Full transparency, only played the first two and a half stages of Mark of the Ninja thus far (just shy of an hour) but...I just don't see it. Yes, it controls well and has that quality animation Klei does oh so well but the narrative thus far is extremely thin and I just don't feel compelled to keep playing.The gameplay is extremely derivative of Splinter Cell Convicion and Arkham Asylum. Yes, those systems have been translated successfully to 2D, but it just isn't entertaining enough on its own to keep me invested.

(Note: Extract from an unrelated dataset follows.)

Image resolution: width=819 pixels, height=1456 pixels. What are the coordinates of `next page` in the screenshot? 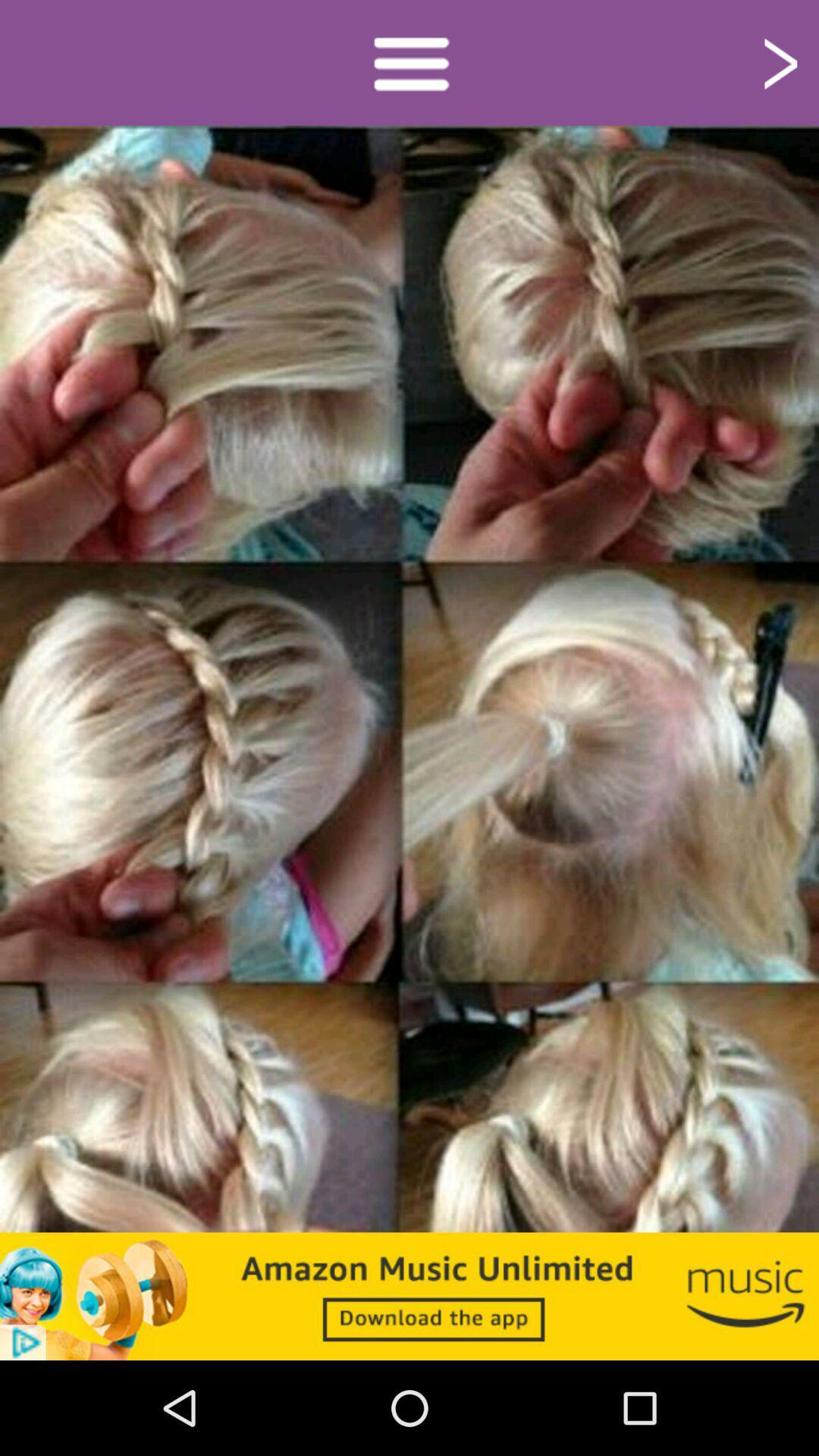 It's located at (778, 61).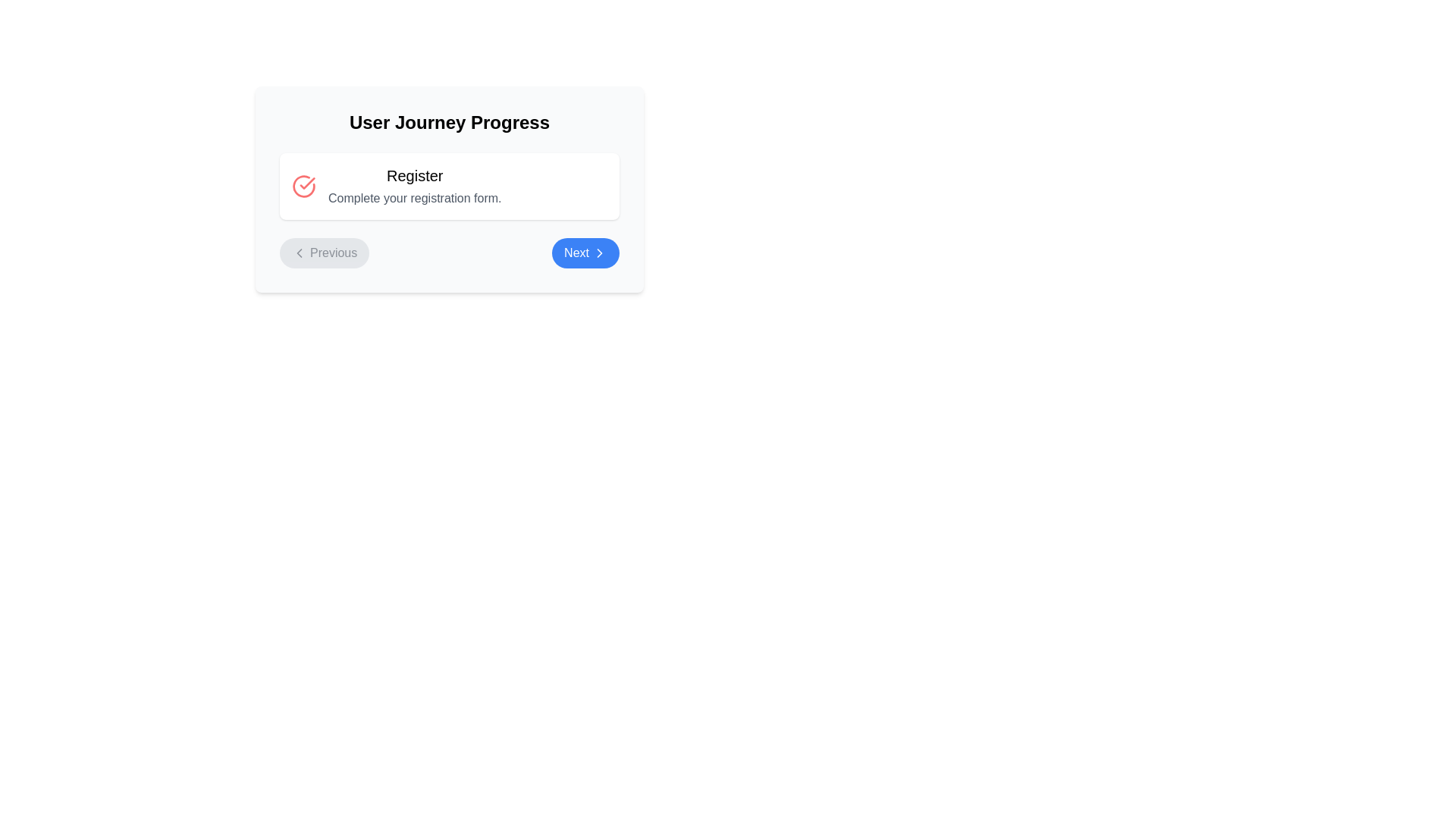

Now, I mainly tried this out due to the seemingly (and now, in my mind, confirmed) hyperbolic praise given it by Brad and Patrick and I feel the disdain expressed towards 3D stealth games is pretty damn dismissive. See, Metal Gear Solid at least gives you a carrot on the end of that stick to keep you playing, its called a narrative. Its called characters. Writing, ya dig? Yes, this Ninja game is less clunky in a pure mechanical sense but it also has a bit of a soulless vibe to it, if I may be so bold. There is nothing here beyond the base mechanics. Brad even says he wouldn't mind if it was stick figures, its the mechanics of the gameplay that make this fun to those not looking for anything more. Now, if you want to go ahead and compare this to mechanically focused games like a Super Meat Boy or a Pac-Man Championship Edition or N+, go ahead. But to dismiss an entire genre's merits in terms of marrying narrative with gameplay and questioning the use of violence in mechanical ways by giving you compelling reasons NOT to kill people (an avenue this game doesn't really cater to what with its emphasis on violent animations and lack of rewards for avoiding enemies), as well as inventing several of the systems this game incorporates just seems gross to me. Credit where credit is due. This game is less ambitious in every sense, yet it receives unapologetic praise in spite of those other games. Yet another illustration of the prioritization of the most basic aspects of game design over the loftier ambitions Giant Bomb, and game media at large, seems to favor.